I’ve never experienced anything negative. Usually, with those kinds of things, when companies go under like that, it’s a management problem. They certainly had enough people in terms of artists. They had enough customers. So, something was going awry in the management, and in the finances, and in that. I don’t know how they run things or why all that has happened, but there are plenty of other crowdfunding platforms that are doing just fine. I think the concept of it is not ever an issue. You have to look at each company as a case-by-case basis and be like, how are they doing? What’s the reputation? Do you like how they run? When I went to do crowdfunding, I always decided against using PledgeMusic. This was before they ever ran into trouble, just on the sheer fact that I didn’t like how it was run.
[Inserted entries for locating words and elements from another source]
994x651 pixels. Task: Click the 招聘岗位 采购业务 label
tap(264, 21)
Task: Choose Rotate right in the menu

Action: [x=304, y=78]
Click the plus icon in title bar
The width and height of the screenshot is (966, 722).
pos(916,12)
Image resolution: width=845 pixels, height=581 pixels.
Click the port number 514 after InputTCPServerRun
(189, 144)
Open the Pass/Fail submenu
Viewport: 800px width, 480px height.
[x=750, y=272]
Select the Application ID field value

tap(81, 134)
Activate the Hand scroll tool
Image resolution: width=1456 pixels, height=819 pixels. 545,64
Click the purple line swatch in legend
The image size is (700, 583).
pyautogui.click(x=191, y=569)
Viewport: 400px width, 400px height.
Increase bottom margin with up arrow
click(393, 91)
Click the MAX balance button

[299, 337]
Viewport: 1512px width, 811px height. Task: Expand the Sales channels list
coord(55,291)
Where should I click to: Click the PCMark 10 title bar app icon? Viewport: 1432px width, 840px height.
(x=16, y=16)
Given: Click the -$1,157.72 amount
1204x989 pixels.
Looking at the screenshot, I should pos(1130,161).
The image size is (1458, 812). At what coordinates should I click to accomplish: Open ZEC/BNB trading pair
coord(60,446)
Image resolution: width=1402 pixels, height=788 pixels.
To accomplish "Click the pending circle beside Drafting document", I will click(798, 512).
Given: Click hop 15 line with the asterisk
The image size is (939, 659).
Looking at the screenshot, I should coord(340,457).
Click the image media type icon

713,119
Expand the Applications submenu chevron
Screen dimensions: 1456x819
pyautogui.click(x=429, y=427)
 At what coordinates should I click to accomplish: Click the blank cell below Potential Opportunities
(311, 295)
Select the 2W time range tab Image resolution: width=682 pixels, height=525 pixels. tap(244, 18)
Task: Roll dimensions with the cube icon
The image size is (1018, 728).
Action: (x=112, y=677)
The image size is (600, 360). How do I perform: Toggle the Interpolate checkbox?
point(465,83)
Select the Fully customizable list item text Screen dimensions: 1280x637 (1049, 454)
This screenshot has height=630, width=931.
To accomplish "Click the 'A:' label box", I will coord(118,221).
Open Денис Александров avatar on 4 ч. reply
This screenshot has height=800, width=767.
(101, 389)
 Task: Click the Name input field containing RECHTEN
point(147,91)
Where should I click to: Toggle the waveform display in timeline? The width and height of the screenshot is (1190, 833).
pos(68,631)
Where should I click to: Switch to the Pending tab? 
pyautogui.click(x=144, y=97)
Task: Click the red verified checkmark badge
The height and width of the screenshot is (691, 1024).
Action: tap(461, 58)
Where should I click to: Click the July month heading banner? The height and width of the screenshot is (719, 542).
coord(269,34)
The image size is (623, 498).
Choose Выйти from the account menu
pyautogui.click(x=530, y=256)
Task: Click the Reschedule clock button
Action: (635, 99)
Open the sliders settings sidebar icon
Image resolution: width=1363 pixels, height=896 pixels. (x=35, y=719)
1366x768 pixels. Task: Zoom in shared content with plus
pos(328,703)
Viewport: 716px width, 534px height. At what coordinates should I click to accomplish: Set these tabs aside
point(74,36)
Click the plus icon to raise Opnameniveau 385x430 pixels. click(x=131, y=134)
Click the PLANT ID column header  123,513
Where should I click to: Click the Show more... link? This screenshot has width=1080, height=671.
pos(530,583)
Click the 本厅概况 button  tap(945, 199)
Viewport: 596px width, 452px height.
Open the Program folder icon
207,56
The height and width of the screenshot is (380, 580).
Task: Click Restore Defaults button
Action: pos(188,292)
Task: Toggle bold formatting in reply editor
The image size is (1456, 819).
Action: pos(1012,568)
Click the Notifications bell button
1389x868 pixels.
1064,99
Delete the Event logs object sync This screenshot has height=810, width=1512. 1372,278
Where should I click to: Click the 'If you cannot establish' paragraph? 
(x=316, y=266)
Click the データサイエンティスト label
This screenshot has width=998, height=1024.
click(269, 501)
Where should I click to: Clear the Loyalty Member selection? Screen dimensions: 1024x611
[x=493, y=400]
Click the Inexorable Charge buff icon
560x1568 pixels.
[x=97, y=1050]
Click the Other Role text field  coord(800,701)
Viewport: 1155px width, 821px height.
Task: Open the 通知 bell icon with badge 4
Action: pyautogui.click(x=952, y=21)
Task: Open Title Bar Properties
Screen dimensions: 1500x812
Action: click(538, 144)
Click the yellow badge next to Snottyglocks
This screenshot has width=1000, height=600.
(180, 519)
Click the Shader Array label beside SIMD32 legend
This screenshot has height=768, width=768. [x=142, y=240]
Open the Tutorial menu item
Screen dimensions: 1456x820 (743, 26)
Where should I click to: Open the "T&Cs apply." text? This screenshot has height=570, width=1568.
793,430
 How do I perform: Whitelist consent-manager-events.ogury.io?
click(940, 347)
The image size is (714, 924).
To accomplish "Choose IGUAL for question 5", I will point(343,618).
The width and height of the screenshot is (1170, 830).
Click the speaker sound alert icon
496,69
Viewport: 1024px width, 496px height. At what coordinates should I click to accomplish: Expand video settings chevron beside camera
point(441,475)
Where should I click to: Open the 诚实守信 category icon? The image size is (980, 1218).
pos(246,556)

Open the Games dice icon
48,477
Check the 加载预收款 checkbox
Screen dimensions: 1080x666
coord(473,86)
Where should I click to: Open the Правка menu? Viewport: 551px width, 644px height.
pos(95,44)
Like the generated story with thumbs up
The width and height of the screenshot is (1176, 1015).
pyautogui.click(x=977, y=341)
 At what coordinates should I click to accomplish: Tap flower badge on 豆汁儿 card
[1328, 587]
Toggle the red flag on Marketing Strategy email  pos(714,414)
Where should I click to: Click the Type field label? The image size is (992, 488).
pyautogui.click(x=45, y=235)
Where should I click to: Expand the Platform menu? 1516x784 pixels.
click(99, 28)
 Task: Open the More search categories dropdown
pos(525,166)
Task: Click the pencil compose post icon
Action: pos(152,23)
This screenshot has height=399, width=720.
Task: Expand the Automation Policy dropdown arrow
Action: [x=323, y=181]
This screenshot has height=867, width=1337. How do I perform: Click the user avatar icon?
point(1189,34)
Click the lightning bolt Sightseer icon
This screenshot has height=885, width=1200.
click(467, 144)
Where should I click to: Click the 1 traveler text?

I tested the waters, and I didn’t like it. I also saw some significant marketing challenges, like they don’t allow Facebook pixel on their site. Most crowdfunding sites don’t. That, to me, tells me that they’re in the dinosaur age of marketing. They’ve no idea what they’re doing. Otherwise, they would allow for something as basic as a Facebook pixel for tracking. I’m always looking at things like that in my decision making. Of course, most musicians don’t know that if they’re not even attuned at all to what digital marketing is. Having some of that basic knowledge, for me, it helps me in making decisions. I’m less worried about what’s happening with this company or that company because I know,  at the end of the day, I’m in control of what I’m doing. So yeah, I hope that answered it.

 

Do you have any touring plans?

I’ve just been a recording artist since 2012, was when my first album came out. I am thinking about the future and about touring. I think it’s something I absolutely want to do. I’ve always wanted to do that. As many people know, I have five kids that I home school. They’re all very young. Especially back in 2012, they were really young. So, that wasn’t an option for me. Now they’re a little older, and I think that might be something I want to do and explore. Maybe even bring them along with me if it’s at all possible. I think that would be an amazing thing to do as a family. I will be thinking about it.

 

Is there anything else that you want to say or add about the new album?

If people love bands like Blackmore’s Night or Loreena McKennitt, any of those kinds of worldly artists that have a lot of influences in the medieval world, and middle Eastern traditional sounds, I think they’ll really enjoy this. And yeah, I think that it’s an album for people who don’t typically like holiday music because you can listen to it for much longer. There are no “Santa Baby” songs on the album. There’s no “O Christmas Tree.” There’s nothing like that. I think it’s unique and different from what you would typically expect. I hope people will enjoy it.